BTC mining is no longer possible among Marines. Us Marine Corps has released an official statement, saying that the use of crypto-mining applications on government-owned devices is prohibited from now on. Other apps are also being banned, with cryptojacking cited as the reason.
The thing is that some apps are using the computing power of the device to mine cryptocurrencies without notifying the user. Basically, those apps are hijacking the device to mine cryptos for someone else’s’ profit.
Worries About Crypto-Mining Scams
Bitcoin mining was all the rage a couple of years ago, reaching the peak of its popularity at the time when BTC reached its highest price ever. However, in 2020, bitcoin mining is no longer that profitable, the main reason being the 2020 BTC halving.
If you’re not familiar with the term, halving is a process that happens every couple of years, after which the reward for bitcoin mining is cut in half. What this means is that with the same computing power as in 2019, bitcoin miners are getting half the reward.
The result is that in 2020, cryptocurrency is only profitable if done on a large-scale. A crypto miner needs a lot of processing devices, as well as a lot of energy, which can be an extremely costly investment. This explains why cryptojacking has become more frequent in recent times.
This fraudulent activity enables cybercriminals to use someone else’s device to mine cryptos. The more devices in the network, the more cryptos are going to be created.
Of course, not many people would be willing to let a stranger use their mobile device to mine cryptos, without giving them anything in return. This is why crypto-jackers are using seemingly legit apps to trick the users into giving away the computing power of their devices for free.
How Cryptojacking Works?
According to the cybersecurity company Norton, there are three methods hackers use to conduct cryptojacking. The first one is the phishing scheme, in which the victim is tricked into loading a crypto-mining code on their device.
The unsuspecting user will receive a seemingly legit email that contains a link that, when clicked, automatically installs the crypto-mining app on the smartphone/computer. Alternatively, it’s not a proper app that’s used by the hackers, but a script that works in the background. With this method, the victim can’t even tell that there’s something fishy going on.

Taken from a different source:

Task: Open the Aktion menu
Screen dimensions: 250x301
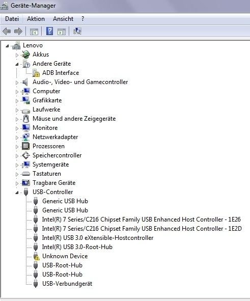Action: [x=36, y=19]
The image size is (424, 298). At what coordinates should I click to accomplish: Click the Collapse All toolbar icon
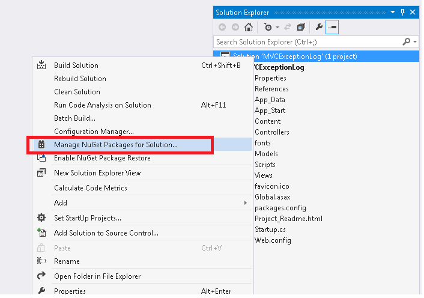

At least not straight away, although the reduced performances of the devices are a telltale sign.
The second method is to run a crypto-mining script on a website or a series of websites. When the victim visits one of those sites, the script will automatically load, making their device to start mining cryptos. The code doesn’t get stored on the victim’s device when this method is used, which makes it very hard to figure out that cryptojacking is happening.
The final method is to integrate a crypto-mining script into a mobile app that has nothing to do with cryptos. Unsuspecting users will use the app for other purposes (e.g., fitness tracking, calorie counting, etc.), having no idea that their device is used for hackers’ gain.